To Pay Hoy, MPP, Chatham-Kent
I have attached for you and for all MPP’s a response to the script sheet you forwarded to me. In this document I’ve outlined how you and this McGuinty gov’t are duping the Ontario public with unsubstantiated rhetoric that collapses like a house of cards when one takes the time to critically think about this information.
Despite this list of misleading accolades that you and your Liberal co-horts are trying to pawn off onto us, you are ignoring the largest problem which is dealing with those who are suffering from having wind turbines near their homes. A large portion within your own riding now that Chatham/Kent is supporting close to 350 turbines already built and slated for construction prior to the GEA.

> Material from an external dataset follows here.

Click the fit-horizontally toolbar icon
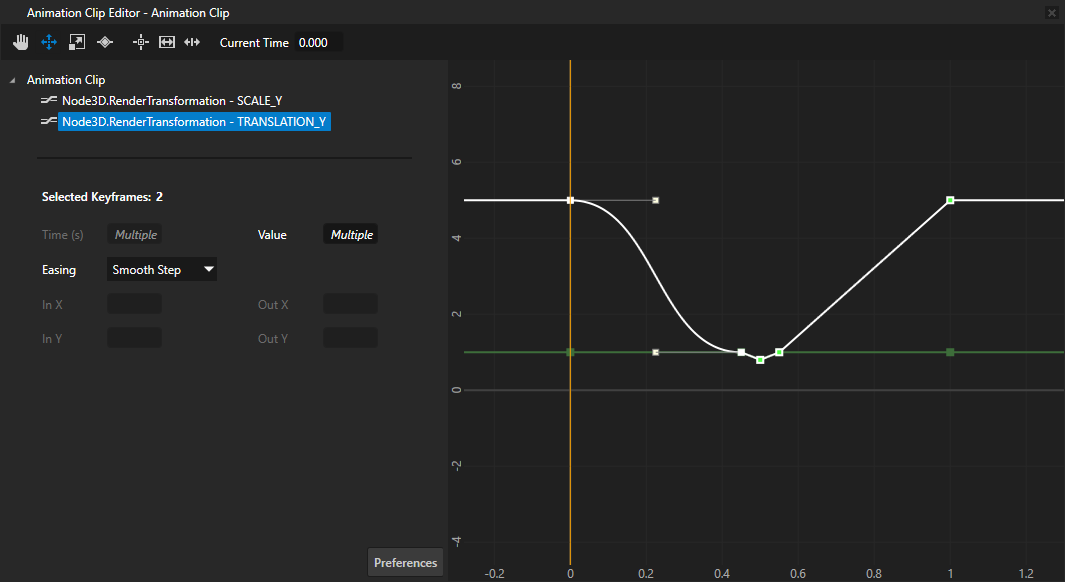Viewport: 1065px width, 582px height. [166, 42]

Despite the repeated efforts to let this gov’t know of people having to abandon their homes, you ignore this based on your cursory assessment that you live close to turbines (which you have yet to identify the distance) and you are experiencing no effect. Perhaps you have family members who are involved in one of these projects? If so, you need to declare your conflict of interest.

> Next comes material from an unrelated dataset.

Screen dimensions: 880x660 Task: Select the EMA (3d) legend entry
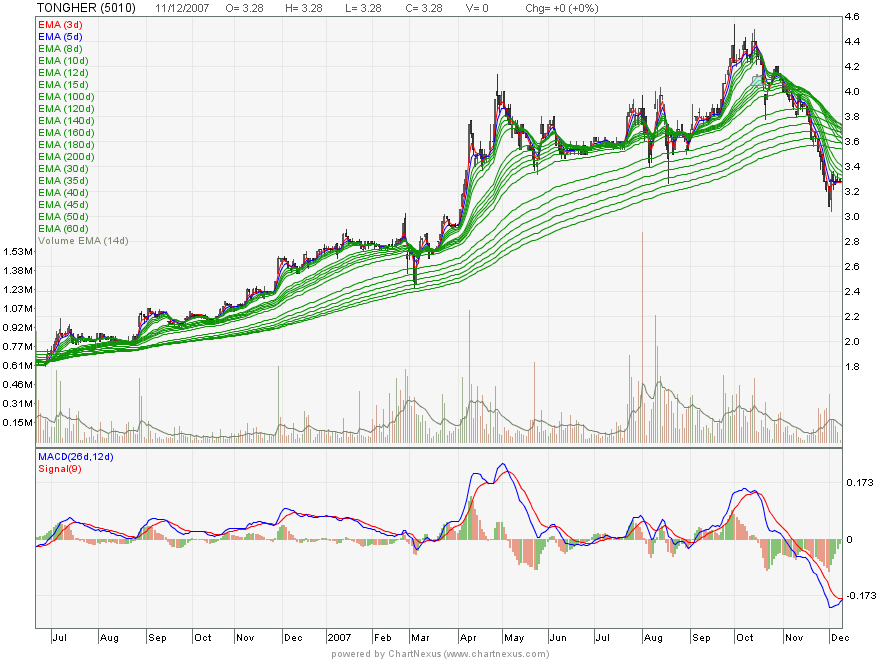pos(61,24)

I am absolutely appalled at the lack of honesty you and the Ontario government are demonstrating in the approach to this issue. As you may know, demonstrations against industrial scale wind energy development have now escalated from a few dozen people to hundreds, even 1,000 at a recent event in Fergus…I would say that the people of Ontario are waking up to the truth. I ask again for you to abandon your government’s “script” , and represent your people, which is what we elected you to do.
Acknowledgment of receipt would be appreciated.
Response to the script forwarded to C. McLean from Pat Hoy MPP Chatham/Kent. Nov. 06,2010
Points outlined in black are direct quotations from Pat Hoy’s office.
Since 2003, Ontario has seen more than 8,000 megawatts (MW) of cleaner electricity brought on line.
Cleaner energy, I have come to find out, is viewed by this McGuinty government as not only renewables but also Natural Gas of which over 2000 MW was granted contract in 2009 and a total of over 5112 MW has been granted since 2005. Therefore more than 60% of “cleaner energy” is being derived from mostly Natural Gas expansion. For a limited resource (10 years for Canada as a whole without further exploration into shale fracking which is known to pollute aquifers) that is largely used to heat our homes, is this a wise use for the supposed benefit of reducing coal usage? Natural gas is only marginally cleaner than “clean coal” but a lot more expensive. Also according to Mr Suzuki natural gas particulates are more harmful to people with asthma.
Source OPA website:
More than 5,000 kilometres of upgrades to Hydro One’s transmission and distribution lines, with over $6-billion in investments in these systems since 2003.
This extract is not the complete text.